→ **Brano selezionato**
►

Nei due padiglioni del sito Expo prospicienti la piazza di ingresso al Cardo dalla passerella di Cascina Merlata, è allestito l’ambiente di “City After the City” con le mostre:

Lanscape Urbanism
A cura di
Gaia Piccarolo
Una trama narrativa inedita e una grande videoproiezione, accompagnano il visitatore in un paesaggio fatto di immagini e suoni. Un affresco ibrido fatto di rappresentazioni e prefigurazioni urbane, vedute panoramiche e progetti recenti, immergono il visitatore in un paesaggio visivo e sonoro evocativo di un nuovo orizzonte.

Urban Orchard
A cura di
Maite Garcia Sanchis
“Urban Orchard” mette in mostra l’immagine dei movimenti degli orti urbani a partire da una documentazione eterogenea. L’allestimento prevede 25 tavoli sui quali vengono disposti i materiali come in un archivio aperto. Ogni tavolo racconta un episodio particolare, un fatto artistico o un progetto attraverso riproduzioni, originali e oggetti.

Expanded Housing
A cura di
Matteo Vercelloni
La mostra è formata dalla selezione di una serie di prodotti d’arredo di varia scala e natura, di aziende italiane e internazionali. I pezzi, in bilico tra microarchitettura e pezzi di design, sono stati selezionati per la lorocapacità nel “generare spazio” al di là dalla loro collocazione e alludono a un’idea dell’abitare esterno, nei diversi paesaggi e nella natura che ci circondano.

People in Motion
A cura di
Michele Nastasi
La mostra è suddivisa in tre sezioni. La prima è dedicata alle Mappe di Ali-ghiero Boetti, i celebri planisferi che l’artista faceva tessere e ricamare in Afghanistan e che assumono qui la valenza di un programmatico scambio di culture e identità, in un mondo in cui i confini e le bandiere sono in continuo mutamento. La seconda sezione è dedicata al dramma delle migrazioni e degli esodi che avviene oggi quotidianamente via mare e via terra, rappresentato nella forma di una narrazione visiva realizzata con fotografie di attualità di grande valore iconico. Ad esse sono accostate le immagini di altre sofferenze e lotte, per ribadire la continuità nella storia. La terza presenta le immagini di tre campi profughi in Africa e in Medio Oriente, nei quali è in corso o è già avvenuto il passaggio dal campo alla città.

◄

→ **Voci mostrate**
►

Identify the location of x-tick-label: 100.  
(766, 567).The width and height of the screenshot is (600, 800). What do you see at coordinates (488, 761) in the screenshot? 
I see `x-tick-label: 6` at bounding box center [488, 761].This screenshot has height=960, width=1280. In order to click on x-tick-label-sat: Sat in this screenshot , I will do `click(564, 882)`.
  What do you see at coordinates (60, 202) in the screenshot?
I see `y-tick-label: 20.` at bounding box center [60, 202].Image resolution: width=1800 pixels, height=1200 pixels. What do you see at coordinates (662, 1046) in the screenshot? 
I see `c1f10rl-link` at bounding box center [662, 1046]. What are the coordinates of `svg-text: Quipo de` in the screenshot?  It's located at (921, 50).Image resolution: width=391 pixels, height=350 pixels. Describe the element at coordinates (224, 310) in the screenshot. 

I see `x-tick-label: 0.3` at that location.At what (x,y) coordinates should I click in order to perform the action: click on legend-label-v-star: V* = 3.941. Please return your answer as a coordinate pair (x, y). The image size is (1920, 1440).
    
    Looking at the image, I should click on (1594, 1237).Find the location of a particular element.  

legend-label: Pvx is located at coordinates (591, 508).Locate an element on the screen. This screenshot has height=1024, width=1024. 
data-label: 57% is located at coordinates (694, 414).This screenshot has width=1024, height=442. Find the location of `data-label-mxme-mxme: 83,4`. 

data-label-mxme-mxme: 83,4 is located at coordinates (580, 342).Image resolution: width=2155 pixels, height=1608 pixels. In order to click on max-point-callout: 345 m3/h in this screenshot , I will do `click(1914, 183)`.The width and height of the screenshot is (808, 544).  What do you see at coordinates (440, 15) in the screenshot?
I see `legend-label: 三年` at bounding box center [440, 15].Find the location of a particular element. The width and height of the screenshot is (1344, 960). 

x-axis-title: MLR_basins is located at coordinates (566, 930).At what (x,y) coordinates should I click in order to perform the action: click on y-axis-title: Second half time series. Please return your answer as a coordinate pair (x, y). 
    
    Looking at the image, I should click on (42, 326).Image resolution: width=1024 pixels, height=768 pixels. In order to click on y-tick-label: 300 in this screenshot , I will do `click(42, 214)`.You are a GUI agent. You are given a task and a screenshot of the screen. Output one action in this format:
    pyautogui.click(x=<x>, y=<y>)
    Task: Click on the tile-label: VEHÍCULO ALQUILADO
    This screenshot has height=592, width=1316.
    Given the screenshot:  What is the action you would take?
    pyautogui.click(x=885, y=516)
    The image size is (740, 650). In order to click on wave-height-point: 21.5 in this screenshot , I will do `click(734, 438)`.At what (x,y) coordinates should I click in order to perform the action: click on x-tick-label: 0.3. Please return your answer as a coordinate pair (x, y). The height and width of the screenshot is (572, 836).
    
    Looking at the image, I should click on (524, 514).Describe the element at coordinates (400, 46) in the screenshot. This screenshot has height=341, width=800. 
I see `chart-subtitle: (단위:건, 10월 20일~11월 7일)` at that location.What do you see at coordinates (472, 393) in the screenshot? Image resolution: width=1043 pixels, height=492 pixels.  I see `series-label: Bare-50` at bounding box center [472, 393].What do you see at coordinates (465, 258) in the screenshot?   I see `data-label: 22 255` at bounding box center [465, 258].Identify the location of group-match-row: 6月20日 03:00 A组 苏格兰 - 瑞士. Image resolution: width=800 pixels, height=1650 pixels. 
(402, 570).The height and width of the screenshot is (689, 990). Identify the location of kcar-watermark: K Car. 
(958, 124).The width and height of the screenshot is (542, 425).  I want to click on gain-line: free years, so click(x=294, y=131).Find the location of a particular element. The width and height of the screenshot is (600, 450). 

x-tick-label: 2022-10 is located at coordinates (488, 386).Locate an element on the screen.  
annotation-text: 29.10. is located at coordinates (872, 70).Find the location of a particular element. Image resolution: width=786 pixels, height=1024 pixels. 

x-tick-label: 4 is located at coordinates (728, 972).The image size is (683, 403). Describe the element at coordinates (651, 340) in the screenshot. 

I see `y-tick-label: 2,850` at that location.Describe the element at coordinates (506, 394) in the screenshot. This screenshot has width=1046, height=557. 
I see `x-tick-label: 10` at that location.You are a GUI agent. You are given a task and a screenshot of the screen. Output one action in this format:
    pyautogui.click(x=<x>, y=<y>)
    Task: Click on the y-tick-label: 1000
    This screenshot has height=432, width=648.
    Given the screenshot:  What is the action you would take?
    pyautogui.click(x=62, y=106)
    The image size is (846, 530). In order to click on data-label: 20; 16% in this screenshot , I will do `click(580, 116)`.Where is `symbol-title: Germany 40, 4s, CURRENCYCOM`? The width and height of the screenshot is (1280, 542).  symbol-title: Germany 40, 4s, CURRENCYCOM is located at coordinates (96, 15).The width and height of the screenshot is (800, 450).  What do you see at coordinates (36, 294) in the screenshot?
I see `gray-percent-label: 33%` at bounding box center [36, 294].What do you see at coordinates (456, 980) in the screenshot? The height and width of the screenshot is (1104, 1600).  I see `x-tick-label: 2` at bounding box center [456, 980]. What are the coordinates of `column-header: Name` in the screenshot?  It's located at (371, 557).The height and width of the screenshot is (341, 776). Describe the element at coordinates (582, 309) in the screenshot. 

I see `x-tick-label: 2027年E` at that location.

◄

→ **Il problema**
Nel brano selezionato, quanti tavoli prevede l'allestimento della mostra “Urban Orchard”? Rispondi per favore con il numero indicato.

→ **Soluzione**
25 tavoli.